The really scary thing about this, from a libertarian point of view, is that this could be an entering wedge for wider government regulation of the software industry. Right now, regulating the software industry is difficult because there’s no clear line between professional programmers and hobbyists. You can’t impose burdensome regulations on some guy who’s writing code in his basement on the weekends. But once there’s a clear line between "legit" software companies (those that have paid protection money) and grey-market volunteer efforts, it would become feasible to impose new regulatory requirements on the former.

Yikes, stop giving regulators crazy ideas, Tim! Seriously though, I don’t see how the MS/Novell agreement creates an environment that will invite government regulation beyond the already applicable antitrust and FTC consumer protection laws.

Instead, here’s what I think we should really care about — a divide between the free market community.

Tim refers to the open source community as the "good guys." Impliedly, then, proprietary software creators and distributors are the bad guys. This "us versus them" conflict is part of a larger societal trend du jour against corporations specifically and the concentration of private wealth generally. As communitarians, open source and GPL promoters are the beneficiaries of such a movement – and open source’s most prominent leader actively promotes such anti-capitalist ideology.

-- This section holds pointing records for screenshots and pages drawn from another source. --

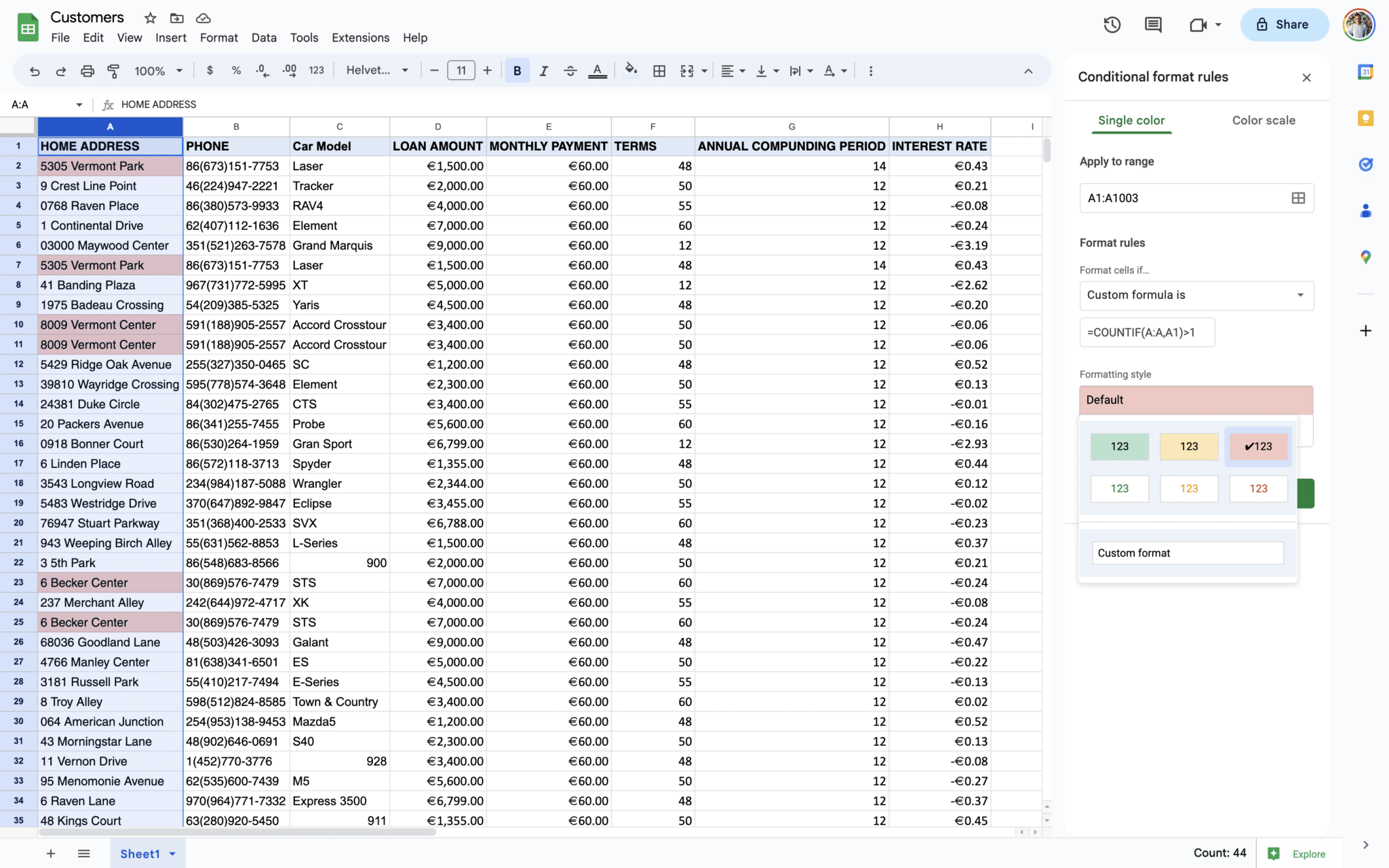Open the Helvetica font dropdown
1389x868 pixels.
pyautogui.click(x=377, y=71)
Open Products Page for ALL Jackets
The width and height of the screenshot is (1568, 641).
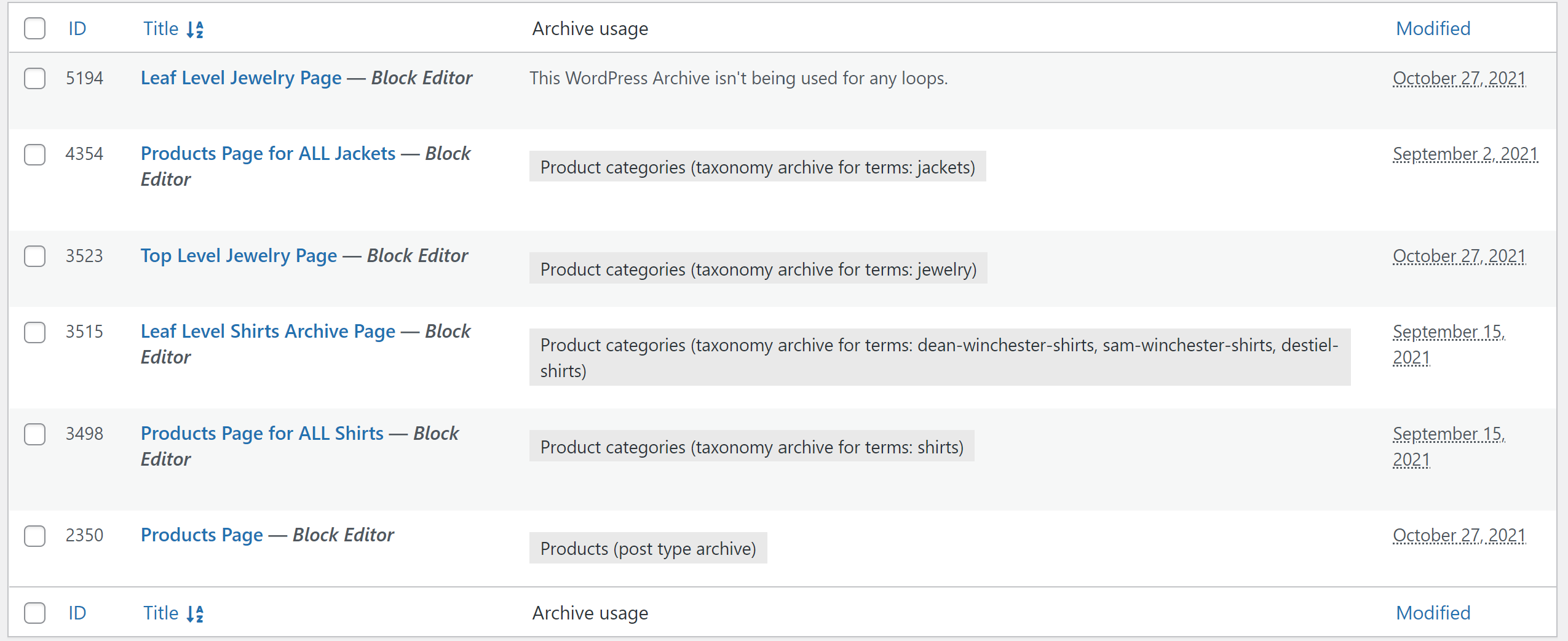point(268,154)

Proponents of free markets (often respectfully) disagree about the
appropriate policies for patent and copyright law. But those that influence or make policy and play
favorites between open source and proprietary software will only worsen
the free market divide on IP to the benefit of our ideological
opponents. Broadly promoting open source software development and distribution over its proprietary brethren plays too easily into the hands of the anti-capitalist mentality that — like it or not — has a strong following among open source’s most vocal proponents. Good programmers write good code, regardless of ideology.